Types of Dental bridges

All-Porcelain Bridge

When dental implants cannot be employed to replace a missing or extracted tooth, then a fixed or permanently cemented dental bridge is the next best solution. These non-removeable tooth replacements can be constructed out of many materials. The design and overall strength of these restorations is evolving quickly. At this time, the most common porcelain varieties (e.g. Zirconium, Procera, E Max) used as substructures or frameworks still have lower flexural strength relative to metallic versions but their popularity is growning rapidly. The restorative dentist and patient must weigh the risk of occlusal forces and abuse against the ease of creating an esthetic result.

Porcelain supported by a metal substructure (PFM) Bridge

When the supporting substructure is placed under unusually heavy loads, veneering porcelain can chip or fracture off of any bridge or crown. Porcelain is like glass; it has a low tensile strength. If there is significant flexure, it will crack, chip, or break. Adding a metallic substructure under the porcelain will reduce flexing under trauma or excessive loads. If the patient is hard on their dentition with clenching or grinding, it is advisable to support the superficial veneering layer of ceramic with some sort of metal substructure. There are many types of metallic substructures which can be added when maximum strength is needed.

Dental crowns

Dental crowns are restorations that protect damaged, cracked or broken down teeth. A crown strengthens your existing, damaged tooth so as to preserve its functionality.

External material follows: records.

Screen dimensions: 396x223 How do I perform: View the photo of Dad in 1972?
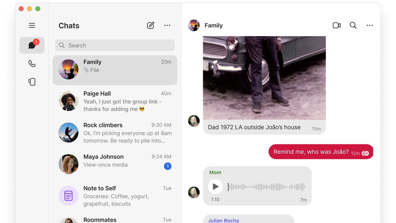click(x=264, y=78)
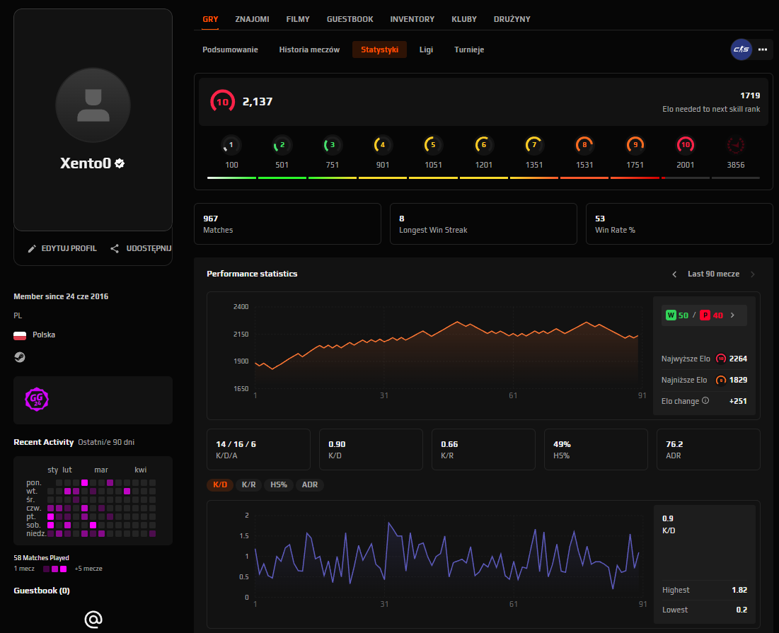The width and height of the screenshot is (779, 633).
Task: Switch chart to HS% filter
Action: (279, 484)
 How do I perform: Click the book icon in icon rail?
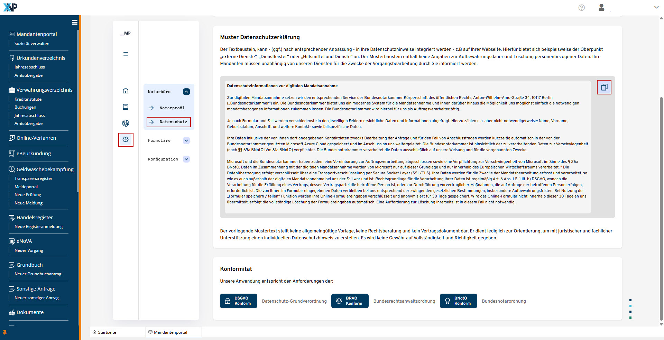click(x=126, y=107)
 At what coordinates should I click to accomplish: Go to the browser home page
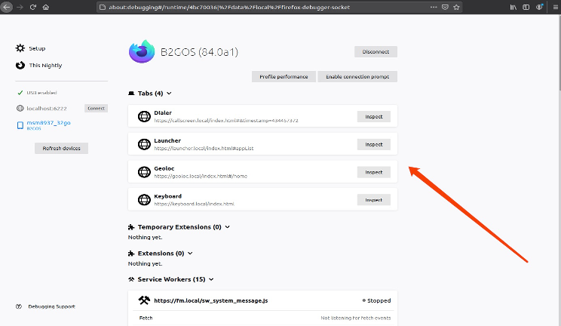47,7
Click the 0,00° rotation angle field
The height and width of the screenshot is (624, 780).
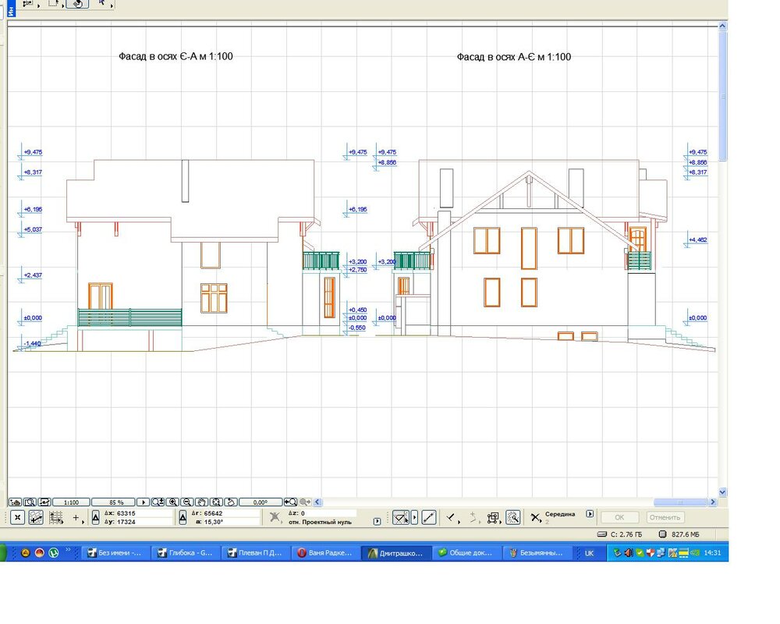click(x=260, y=502)
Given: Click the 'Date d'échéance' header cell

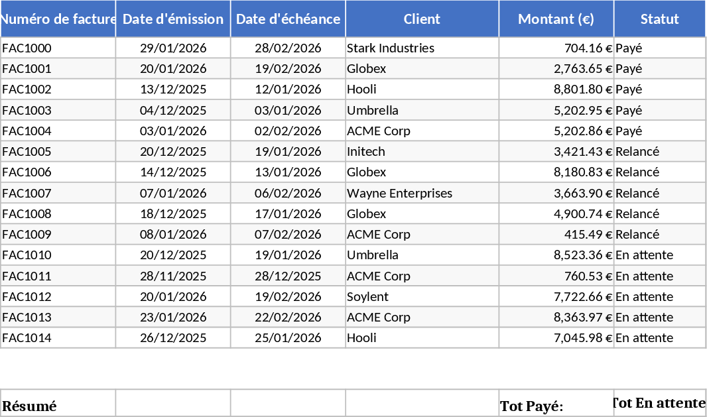Looking at the screenshot, I should 288,19.
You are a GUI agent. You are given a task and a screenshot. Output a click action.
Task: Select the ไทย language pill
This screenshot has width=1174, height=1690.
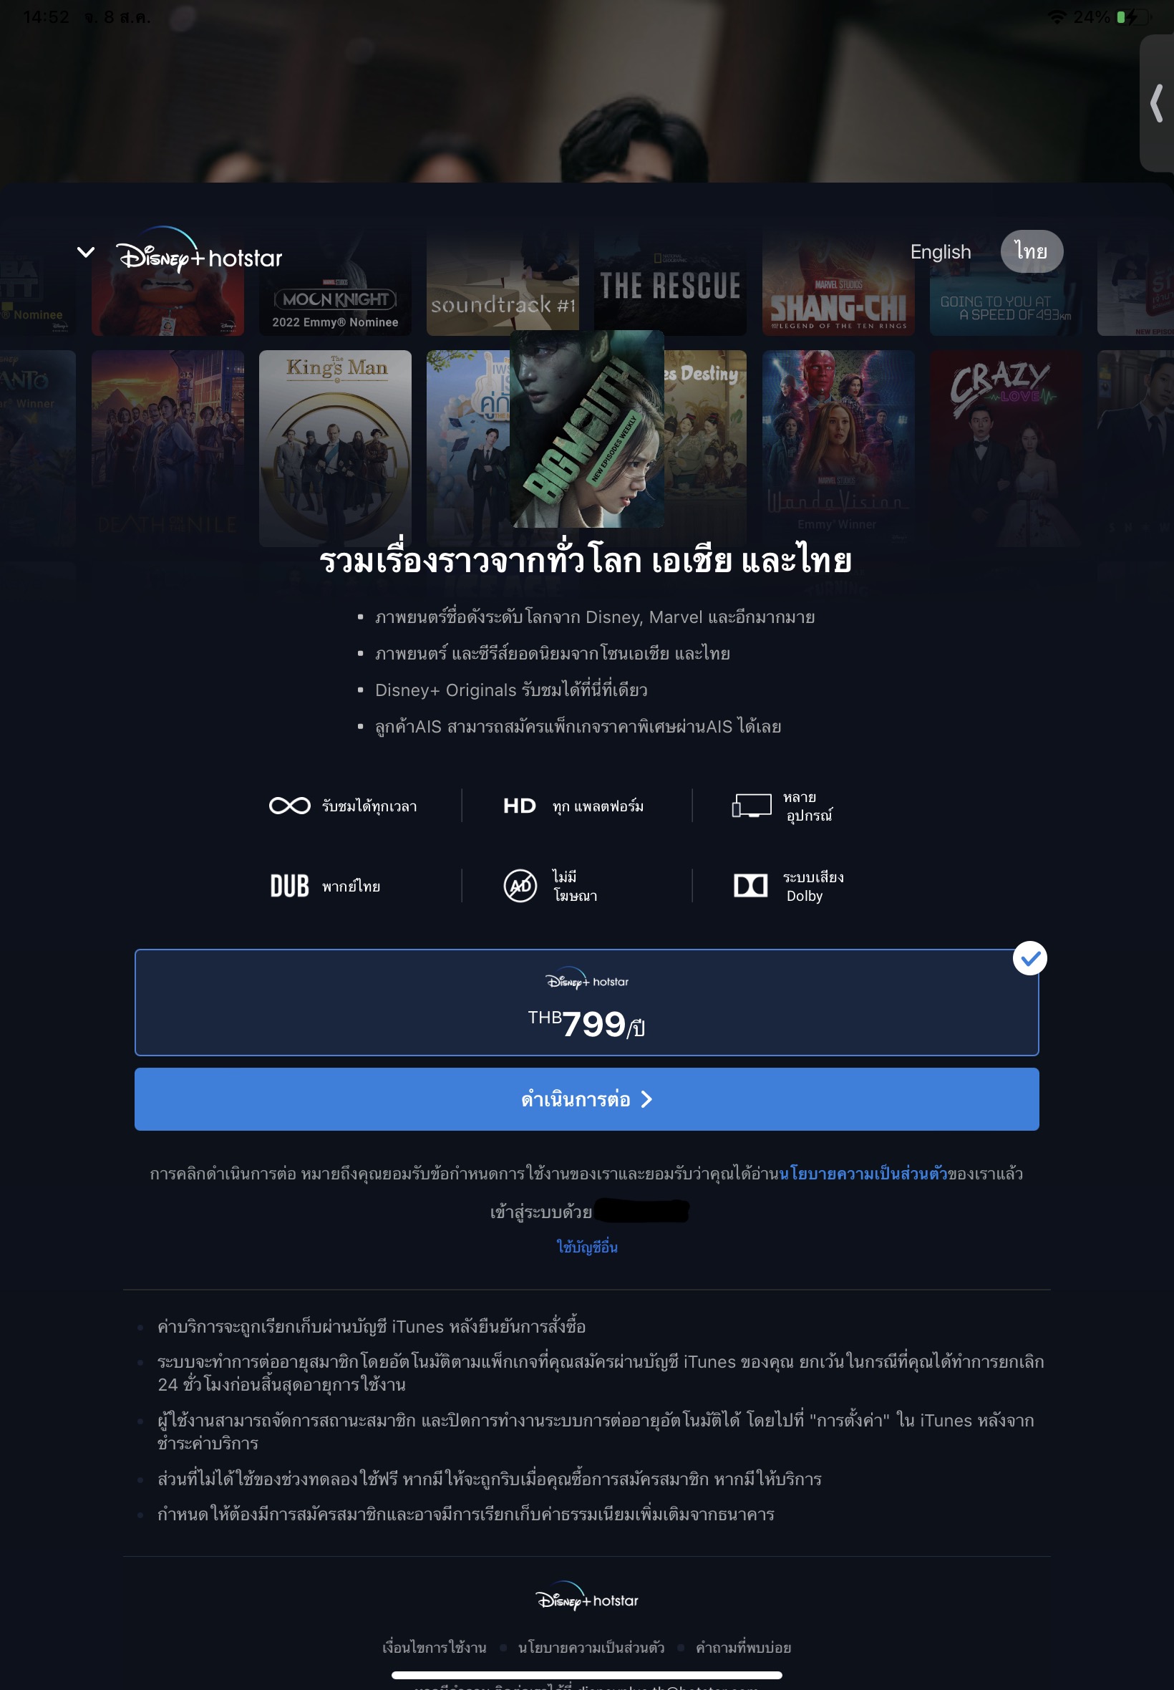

Why might you need crowns?

If your tooth has undergone significant decay and there is not enough tooth structure remaining to support a filling or an inlay and maintain functionaility.

If you have a large cavity and opt for the additional protection a crown offers to your tooth over a large composite filling or an inlay.

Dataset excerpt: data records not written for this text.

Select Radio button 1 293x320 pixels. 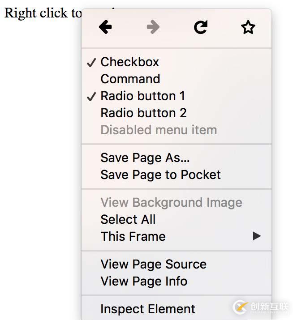pos(142,96)
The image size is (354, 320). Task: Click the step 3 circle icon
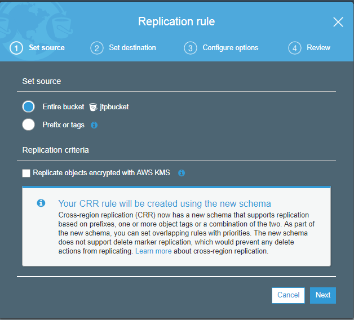191,48
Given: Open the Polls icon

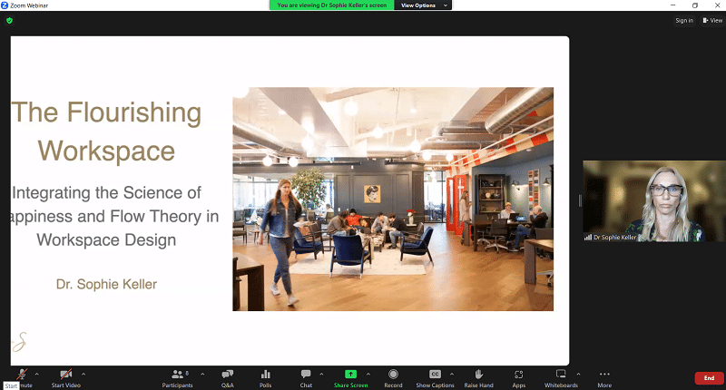Looking at the screenshot, I should (x=266, y=375).
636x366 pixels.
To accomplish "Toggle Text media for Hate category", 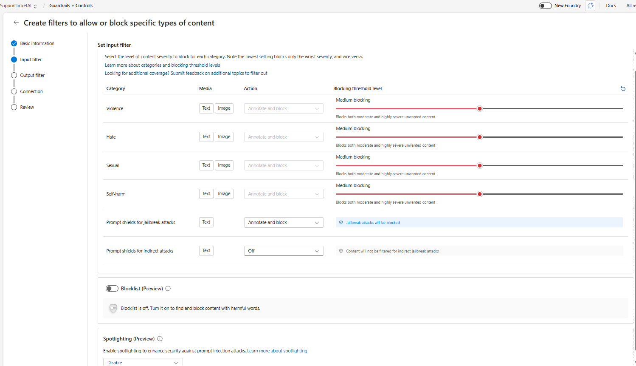I will [206, 137].
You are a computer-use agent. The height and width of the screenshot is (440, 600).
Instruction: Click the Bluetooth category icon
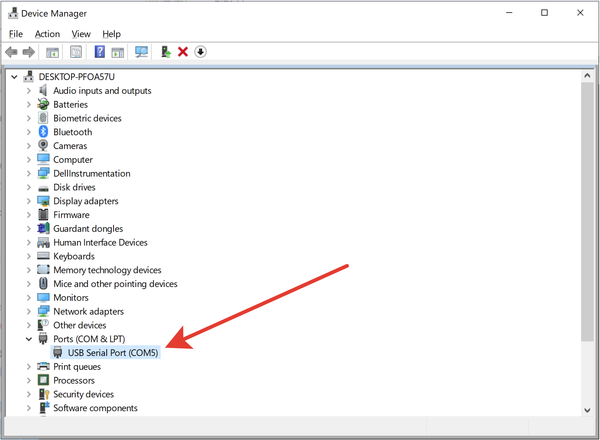tap(43, 132)
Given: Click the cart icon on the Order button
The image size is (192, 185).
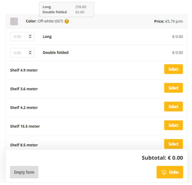Looking at the screenshot, I should point(164,172).
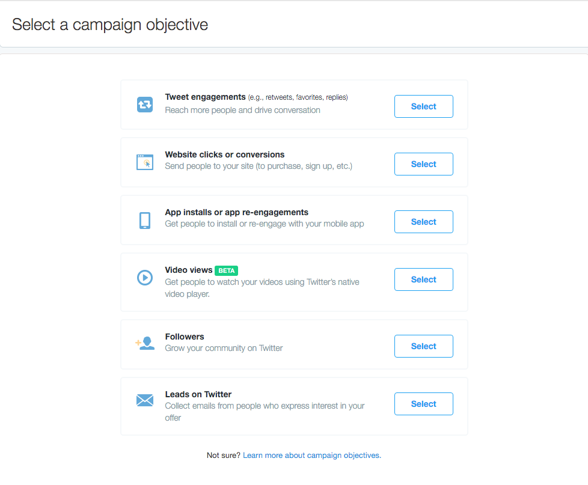This screenshot has width=588, height=485.
Task: Select the Leads on Twitter objective
Action: 424,404
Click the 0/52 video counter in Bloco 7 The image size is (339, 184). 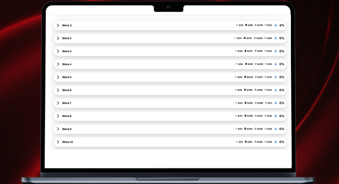[240, 103]
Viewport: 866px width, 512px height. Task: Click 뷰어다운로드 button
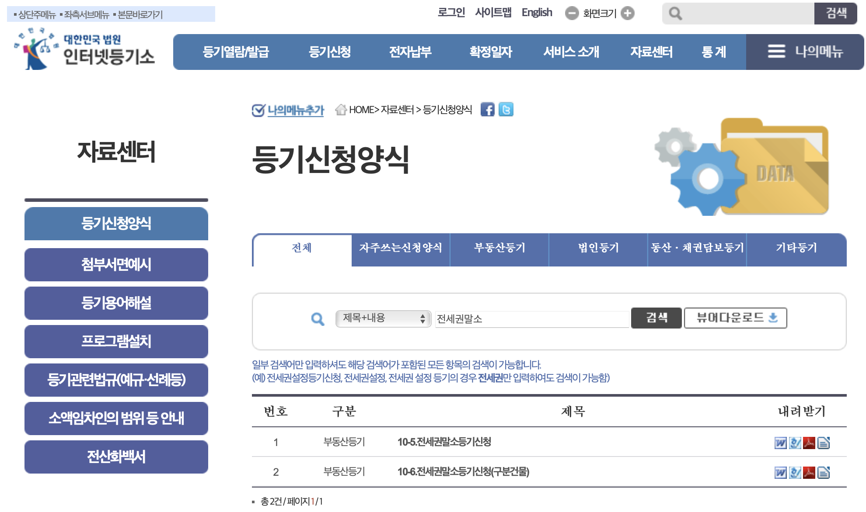735,318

If you have had a dental implant to replace a missing tooth, a crown will be fitted to the abutment of the titanium implant.

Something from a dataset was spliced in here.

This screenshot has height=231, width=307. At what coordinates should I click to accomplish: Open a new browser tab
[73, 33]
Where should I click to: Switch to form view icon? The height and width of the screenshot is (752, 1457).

Following root canal treatment, a crown is often needed to strengthen the tooth.

If you grind your teeth and have a poor diet, acid errosion may reduce your teeth to a point where the only option available is to crown them.

What materials can crowns be made from?

In modern-day dentistry there is a wide variety of dental materials to choose from. Some crowns are made from full gold, where as others are made from an alloy of metals fused to a porcelain outer shell. After time, crowns that are made from a combination of metal fused to porcelain can begin to show dark gum lines that are not aesthetically attractive. All-porcelain or – ceramic crowns are the best choice for a natural cosmetic look. There are many different brands and types of porcelain crowns, and the variation between the costs of dental crowns at different dental practices may well reflect the quality of the materials used.

How long do crowns last?

This will depend largely on how well you look after your teeth. Dental crowns require the same level of care and attention as your natural teeth. Provided you have a good oral hygiene program, attend regular checkups at your dentist, don’t grind your teeth, maintain a tooth-kind diet and don’t do things like open beer bottles with your teeth, a high-quality dental crown can last 10-15 years.

Veneers

A veneer is a thin layer of porcelain made to fit over the front surface of a tooth, like a false fingernail fits over a nail. Sometimes a natural colour ‘composite’ material is used instead of porcelain.

Veneers can improve the colour, shape and position of your teeth. A precise shade of porcelain can be chosen to give the right colour to improve a single discoloured tooth or to lighten the front teeth. A veneer can make a chipped tooth look intact again. The porcelain covers the whole of the front of the tooth with a thicker section replacing the broken part. Veneers can also be used to close small gaps, when orthodontics (braces) are not suitable. If one tooth is slightly out of position, a veneer can sometimes be fitted to bring it into line with the others. Veneers make teeth look natural and healthy. Because they are very thin and are held in place by a special strong bond (rather like super-glue) very little preparation of the tooth is needed.

The two most common materials used to fabricate or create dental veneers are composite resin and porcelain. Indirect (created outside of your mouth) porcelain veneers and composite veneers are made by a dental technician in a dental laboratory; direct (created directly on your teeth) composite veneers are made by your dentist during your appointment at the our office.

Porcelain dental veneers

Porcelain dental veneers are more appropriate solutions for severe cases involving dullness, wear, discoloration, extensive chipping, cracking, spacing or uneven teeth.

Composite bonding

Composite bonding or just bonding – which refers to direct composite veneers – is an inexpensive, effective and minimally invasive way to restore and correct small chips, cracks and discoloration in the teeth.